▸ PROVIDED TEXT:

________

4. Regulatory Crackdown: Even before the FDA was given broad new powers to regulate food in the recent Food Safety Modernization Act, small farms were being raided and regulated out of business. Now, the new food bill essentially puts food safety under the direction of the Department of Homeland Security where the food cartel uses the government to further consolidate their control over the industry. Militant police action is taken against farmers suspected of falling short on quality regulations. It is the power to intimidate innocent small farmers out of the business.


5. Rising oil prices: In 2008, record oil prices that topped $147 per barrel drove food prices to new highs. Rice tripled in 6 months during the surge of oil prices, along with other food commodities. The price of oil affects food on multiple levels; from plowing fields, fertilizers and pesticides, to harvesting and hauling. Flash forward to 2011: many experts are predicting that oil may reach upwards of $150-$200 per barrel in the months ahead. As oil closed out 2010 at its 2-year highs of $95/bbl, it is likely on pace to continue climbing. Again, a weakening dollar will also play its part in driving oil prices, and consequently, food prices to crisis levels.

6. Increased Soil Pollution: Geo-engineering has been taking place on a grand scale in the United States for decades now. Previously known in conspiracy circles as 'chemtrailing,' the government has now admitted to these experiments claiming they are plan "B" to combat global warming. The patents involved in this spraying are heavy in aluminum. This mass aluminum contamination is killing plants and trees and making the soil sterile to most crops. In an astonishing coincidence, GMO companies have patented aluminum-resistant seeds to save the day.

________

▸ SOURCE DATA:
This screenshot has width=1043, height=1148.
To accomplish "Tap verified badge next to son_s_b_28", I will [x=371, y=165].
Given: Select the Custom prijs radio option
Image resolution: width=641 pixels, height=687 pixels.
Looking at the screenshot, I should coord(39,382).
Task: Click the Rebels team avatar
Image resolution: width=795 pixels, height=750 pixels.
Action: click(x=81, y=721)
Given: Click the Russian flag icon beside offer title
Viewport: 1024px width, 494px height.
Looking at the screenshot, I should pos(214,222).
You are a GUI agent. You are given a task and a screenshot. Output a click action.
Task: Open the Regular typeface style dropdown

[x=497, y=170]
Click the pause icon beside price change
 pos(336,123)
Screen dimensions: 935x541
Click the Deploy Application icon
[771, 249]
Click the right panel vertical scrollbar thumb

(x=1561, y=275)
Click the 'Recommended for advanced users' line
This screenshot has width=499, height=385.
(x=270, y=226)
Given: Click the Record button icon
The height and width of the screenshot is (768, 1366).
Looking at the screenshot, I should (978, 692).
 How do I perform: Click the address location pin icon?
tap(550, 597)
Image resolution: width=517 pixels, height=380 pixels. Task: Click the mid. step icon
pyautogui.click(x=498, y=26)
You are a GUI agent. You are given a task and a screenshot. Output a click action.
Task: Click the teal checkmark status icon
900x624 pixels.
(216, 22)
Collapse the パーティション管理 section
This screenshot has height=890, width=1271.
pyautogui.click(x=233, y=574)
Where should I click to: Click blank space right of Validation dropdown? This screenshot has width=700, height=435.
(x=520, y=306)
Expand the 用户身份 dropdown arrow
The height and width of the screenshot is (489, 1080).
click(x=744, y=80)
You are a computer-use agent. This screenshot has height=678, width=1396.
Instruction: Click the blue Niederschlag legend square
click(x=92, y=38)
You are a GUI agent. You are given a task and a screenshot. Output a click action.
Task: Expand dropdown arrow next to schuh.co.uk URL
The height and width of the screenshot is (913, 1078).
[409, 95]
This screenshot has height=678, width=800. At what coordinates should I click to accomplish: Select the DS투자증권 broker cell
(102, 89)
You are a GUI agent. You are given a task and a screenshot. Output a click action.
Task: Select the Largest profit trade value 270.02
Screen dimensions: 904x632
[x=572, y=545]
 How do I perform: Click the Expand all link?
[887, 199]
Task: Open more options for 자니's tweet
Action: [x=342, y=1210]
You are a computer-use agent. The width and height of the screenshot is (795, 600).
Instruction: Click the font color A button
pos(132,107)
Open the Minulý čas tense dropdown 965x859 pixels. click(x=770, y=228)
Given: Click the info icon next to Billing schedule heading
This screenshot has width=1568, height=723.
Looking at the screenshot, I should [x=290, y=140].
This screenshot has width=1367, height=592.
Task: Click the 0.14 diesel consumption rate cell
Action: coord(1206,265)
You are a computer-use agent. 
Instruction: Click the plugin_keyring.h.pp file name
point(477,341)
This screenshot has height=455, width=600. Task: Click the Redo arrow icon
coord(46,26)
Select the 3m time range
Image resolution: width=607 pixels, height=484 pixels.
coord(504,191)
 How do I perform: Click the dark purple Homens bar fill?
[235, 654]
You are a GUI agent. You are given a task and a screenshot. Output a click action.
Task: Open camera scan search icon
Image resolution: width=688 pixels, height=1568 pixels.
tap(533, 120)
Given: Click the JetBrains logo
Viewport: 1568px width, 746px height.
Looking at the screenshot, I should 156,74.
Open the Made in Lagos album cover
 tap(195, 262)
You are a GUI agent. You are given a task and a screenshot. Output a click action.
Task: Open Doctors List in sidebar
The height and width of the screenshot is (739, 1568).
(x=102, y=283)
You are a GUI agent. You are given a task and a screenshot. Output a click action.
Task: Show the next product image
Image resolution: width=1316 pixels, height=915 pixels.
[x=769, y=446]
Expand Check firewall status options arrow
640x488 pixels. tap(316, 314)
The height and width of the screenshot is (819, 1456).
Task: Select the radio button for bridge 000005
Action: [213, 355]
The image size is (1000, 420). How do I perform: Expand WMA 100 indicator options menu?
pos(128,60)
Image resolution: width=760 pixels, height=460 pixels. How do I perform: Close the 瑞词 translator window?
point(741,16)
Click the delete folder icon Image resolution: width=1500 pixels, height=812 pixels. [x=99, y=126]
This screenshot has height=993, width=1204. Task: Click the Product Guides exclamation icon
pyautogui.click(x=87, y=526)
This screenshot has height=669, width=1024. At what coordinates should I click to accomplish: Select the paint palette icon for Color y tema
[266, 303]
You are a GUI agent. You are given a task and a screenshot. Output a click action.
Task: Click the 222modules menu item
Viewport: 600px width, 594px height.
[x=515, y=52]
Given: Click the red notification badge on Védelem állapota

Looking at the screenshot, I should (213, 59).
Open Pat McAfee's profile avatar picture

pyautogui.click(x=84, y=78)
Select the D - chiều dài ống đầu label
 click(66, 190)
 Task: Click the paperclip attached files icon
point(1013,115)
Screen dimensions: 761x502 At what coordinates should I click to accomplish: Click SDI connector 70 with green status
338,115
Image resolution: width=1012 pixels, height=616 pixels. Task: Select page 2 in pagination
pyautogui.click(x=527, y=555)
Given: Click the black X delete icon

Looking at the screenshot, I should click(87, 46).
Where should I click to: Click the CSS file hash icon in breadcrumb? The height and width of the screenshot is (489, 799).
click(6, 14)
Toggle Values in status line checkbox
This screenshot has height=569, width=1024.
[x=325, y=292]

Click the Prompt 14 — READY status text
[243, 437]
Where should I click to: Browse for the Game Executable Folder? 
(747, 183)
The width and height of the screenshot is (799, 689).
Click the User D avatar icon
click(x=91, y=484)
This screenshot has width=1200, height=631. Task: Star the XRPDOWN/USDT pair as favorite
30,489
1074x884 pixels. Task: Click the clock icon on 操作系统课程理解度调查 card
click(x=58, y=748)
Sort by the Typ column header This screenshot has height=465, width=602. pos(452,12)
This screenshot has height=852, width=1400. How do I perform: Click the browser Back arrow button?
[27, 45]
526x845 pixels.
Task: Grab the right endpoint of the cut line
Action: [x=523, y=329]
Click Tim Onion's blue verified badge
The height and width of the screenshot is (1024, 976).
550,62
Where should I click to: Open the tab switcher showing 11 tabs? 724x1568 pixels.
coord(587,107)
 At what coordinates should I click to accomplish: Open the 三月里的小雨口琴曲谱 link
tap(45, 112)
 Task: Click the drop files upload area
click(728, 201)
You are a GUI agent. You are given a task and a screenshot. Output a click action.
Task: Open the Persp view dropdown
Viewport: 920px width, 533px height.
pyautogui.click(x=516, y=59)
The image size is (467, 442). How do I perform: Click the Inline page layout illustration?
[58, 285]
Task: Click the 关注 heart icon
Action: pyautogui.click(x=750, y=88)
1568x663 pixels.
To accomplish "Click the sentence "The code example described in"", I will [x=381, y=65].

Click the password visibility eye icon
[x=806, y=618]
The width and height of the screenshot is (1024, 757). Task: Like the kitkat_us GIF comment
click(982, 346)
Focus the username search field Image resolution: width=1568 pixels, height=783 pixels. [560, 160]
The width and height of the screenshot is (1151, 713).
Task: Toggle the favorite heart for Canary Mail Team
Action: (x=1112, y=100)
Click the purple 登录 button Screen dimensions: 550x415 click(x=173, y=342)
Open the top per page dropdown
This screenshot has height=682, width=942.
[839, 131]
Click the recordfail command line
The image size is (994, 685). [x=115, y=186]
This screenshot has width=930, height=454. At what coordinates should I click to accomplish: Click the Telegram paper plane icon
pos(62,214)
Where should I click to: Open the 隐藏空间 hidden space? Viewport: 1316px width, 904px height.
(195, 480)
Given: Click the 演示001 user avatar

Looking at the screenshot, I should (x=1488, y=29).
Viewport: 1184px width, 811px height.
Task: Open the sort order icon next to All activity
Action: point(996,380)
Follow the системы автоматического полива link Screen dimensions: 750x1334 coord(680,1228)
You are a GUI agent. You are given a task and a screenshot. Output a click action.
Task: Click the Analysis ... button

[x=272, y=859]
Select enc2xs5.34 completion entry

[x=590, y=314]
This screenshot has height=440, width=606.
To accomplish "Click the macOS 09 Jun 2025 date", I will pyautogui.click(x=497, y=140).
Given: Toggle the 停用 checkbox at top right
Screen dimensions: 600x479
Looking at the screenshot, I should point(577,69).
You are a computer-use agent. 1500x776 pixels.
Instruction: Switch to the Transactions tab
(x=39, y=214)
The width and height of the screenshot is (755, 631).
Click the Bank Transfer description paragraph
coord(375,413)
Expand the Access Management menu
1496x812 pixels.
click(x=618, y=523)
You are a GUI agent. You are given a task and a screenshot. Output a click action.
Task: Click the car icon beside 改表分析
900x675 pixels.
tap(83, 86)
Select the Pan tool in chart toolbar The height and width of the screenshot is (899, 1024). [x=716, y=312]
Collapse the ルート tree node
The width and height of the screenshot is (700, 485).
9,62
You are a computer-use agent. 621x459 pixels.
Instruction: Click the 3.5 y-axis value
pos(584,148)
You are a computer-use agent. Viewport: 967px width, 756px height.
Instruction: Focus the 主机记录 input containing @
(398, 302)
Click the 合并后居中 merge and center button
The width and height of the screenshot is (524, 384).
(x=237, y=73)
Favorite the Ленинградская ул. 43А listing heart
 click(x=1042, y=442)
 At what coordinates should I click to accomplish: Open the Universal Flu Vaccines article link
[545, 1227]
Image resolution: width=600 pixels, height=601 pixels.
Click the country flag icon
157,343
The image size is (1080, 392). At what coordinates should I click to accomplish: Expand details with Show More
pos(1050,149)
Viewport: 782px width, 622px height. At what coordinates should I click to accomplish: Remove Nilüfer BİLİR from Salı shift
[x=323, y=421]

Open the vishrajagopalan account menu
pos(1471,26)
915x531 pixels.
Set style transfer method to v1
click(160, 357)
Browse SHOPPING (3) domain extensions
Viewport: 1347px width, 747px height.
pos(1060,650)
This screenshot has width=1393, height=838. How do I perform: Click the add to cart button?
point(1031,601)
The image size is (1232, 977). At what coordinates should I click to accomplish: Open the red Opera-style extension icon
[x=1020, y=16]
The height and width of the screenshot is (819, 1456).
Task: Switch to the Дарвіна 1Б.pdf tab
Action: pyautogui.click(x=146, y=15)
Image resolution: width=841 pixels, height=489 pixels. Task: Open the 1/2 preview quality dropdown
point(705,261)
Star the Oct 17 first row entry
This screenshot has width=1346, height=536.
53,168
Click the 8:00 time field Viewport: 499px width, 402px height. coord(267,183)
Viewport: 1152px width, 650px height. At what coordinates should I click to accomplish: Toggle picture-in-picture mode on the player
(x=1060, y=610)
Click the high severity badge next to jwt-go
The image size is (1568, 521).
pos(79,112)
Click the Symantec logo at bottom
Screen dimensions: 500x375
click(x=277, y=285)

________

▸ TASK ITEM: Reproduce the entire passage above on regulation, oil prices, and soil pollution, word for word, with nothing added or left out.

▸ WRITTEN RESPONSE:
4. Regulatory Crackdown: Even before the FDA was given broad new powers to regulate food in the recent Food Safety Modernization Act, small farms were being raided and regulated out of business. Now, the new food bill essentially puts food safety under the direction of the Department of Homeland Security where the food cartel uses the government to further consolidate their control over the industry. Militant police action is taken against farmers suspected of falling short on quality regulations. It is the power to intimidate innocent small farmers out of the business.


5. Rising oil prices: In 2008, record oil prices that topped $147 per barrel drove food prices to new highs. Rice tripled in 6 months during the surge of oil prices, along with other food commodities. The price of oil affects food on multiple levels; from plowing fields, fertilizers and pesticides, to harvesting and hauling. Flash forward to 2011: many experts are predicting that oil may reach upwards of $150-$200 per barrel in the months ahead. As oil closed out 2010 at its 2-year highs of $95/bbl, it is likely on pace to continue climbing. Again, a weakening dollar will also play its part in driving oil prices, and consequently, food prices to crisis levels.

6. Increased Soil Pollution: Geo-engineering has been taking place on a grand scale in the United States for decades now. Previously known in conspiracy circles as 'chemtrailing,' the government has now admitted to these experiments claiming they are plan "B" to combat global warming. The patents involved in this spraying are heavy in aluminum. This mass aluminum contamination is killing plants and trees and making the soil sterile to most crops. In an astonishing coincidence, GMO companies have patented aluminum-resistant seeds to save the day.